◆ **Material erkunden**:
1. Nennen Sie alle Bezeichnungen, die der Auszug zur Glaubhaftmachung im Insolvenzantragsverfahren für die vorgelegten bzw. eingereichten Unterlagen verwendet.
2. Führen Sie den Auszug zur Glaubhaftmachung im Insolvenzantragsverfahren ab dem Satz nach „anhand der Umstände des Einzelfalls beurteilt werden“ weiter.

◆ **Auszug**:
Neben der Frage einer schlüssigen Darlegung durch die Softcopies hatte der BGH darüber zu entscheiden, ob die vorgelgten Bildschirmauszüge auch als Mittel der Glaubhaftmachung ausreichend sind.
Der Begriff der Glaubhaftmachung in § 14 Abs. 1 InsO entspreche dem in § 294 ZPO.
Danach sein hinsichtlich der Forderung, auf die der Insolvenzantrag gestützt werde, eine schlüssige Darlegung und eine überwiegende Wahrscheinlichkeit ihres Bestehens erforderlich.
Daher müsse der Gläubiger – wie auch bei § 294 ZPO – die tatsächlichen Voraussetzungen schon gar nicht glaubhaft machen, wenn sie unstreitig sind.
Ob die eingereichten Datenauszüge nahe legen, dass sie vom Arbeitgeber stammen und den Beitrags-Datensatz zutreffend wiedergeben, müsse anhand der Umstände des Einzelfalls beurteilt werden.

(Einträge aus einem Datensatz)

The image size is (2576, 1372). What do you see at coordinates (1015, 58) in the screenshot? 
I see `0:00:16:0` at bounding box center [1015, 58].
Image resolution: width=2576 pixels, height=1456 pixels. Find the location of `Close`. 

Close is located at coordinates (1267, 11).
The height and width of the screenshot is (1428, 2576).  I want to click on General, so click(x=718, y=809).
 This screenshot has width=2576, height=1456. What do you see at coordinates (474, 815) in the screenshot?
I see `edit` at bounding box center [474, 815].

◆ **Ergebnisse je Aufgabe**:
1. Softcopies; Bildschirmauszüge; Datenauszüge

2.
Die Erleichterung bei der Darlegung der Forderung gemäß § 28b Abs. 2 Satz 1 SGB IV greife nur ein, wenn die Daten nach den „Gemeinsamen Grundsätzen zum Aufbau der Datensätzen für die Übermittlung von Beitragsdatensätzen durch Datenübertragung nach “ 28b Abs. 2 SGB IV“ ausgerichtet sind, insbesondere
- Unterscheidung der Beitragsgruppen und entsprechende Schlüsselzahlen,
- Benennung des Arbeitgebers oder seines Bevollmächtigten als Meldenden
enthalten.
Außerdem muss eine gesicherte und verschlüsselte Datenübertragung erfolgt sein, um auszuschließen, dass die Übermittlung von Dritten stammt.
Wenn diese Voraussetzungen vorliegen, bestehe regelmäßig kein Anhaltspunkt dafür, dass die angezeigten Daten von Mitarbeitern der Einzugstelle in Abweichung von der Arbeitgebermeldung eingegeben wurden, da die Einzugstelle bei der Ausübung ihrer Tätigkeit gemäß Art. 20 Abs 3 GG an Recht und Gesetz gebunden sei.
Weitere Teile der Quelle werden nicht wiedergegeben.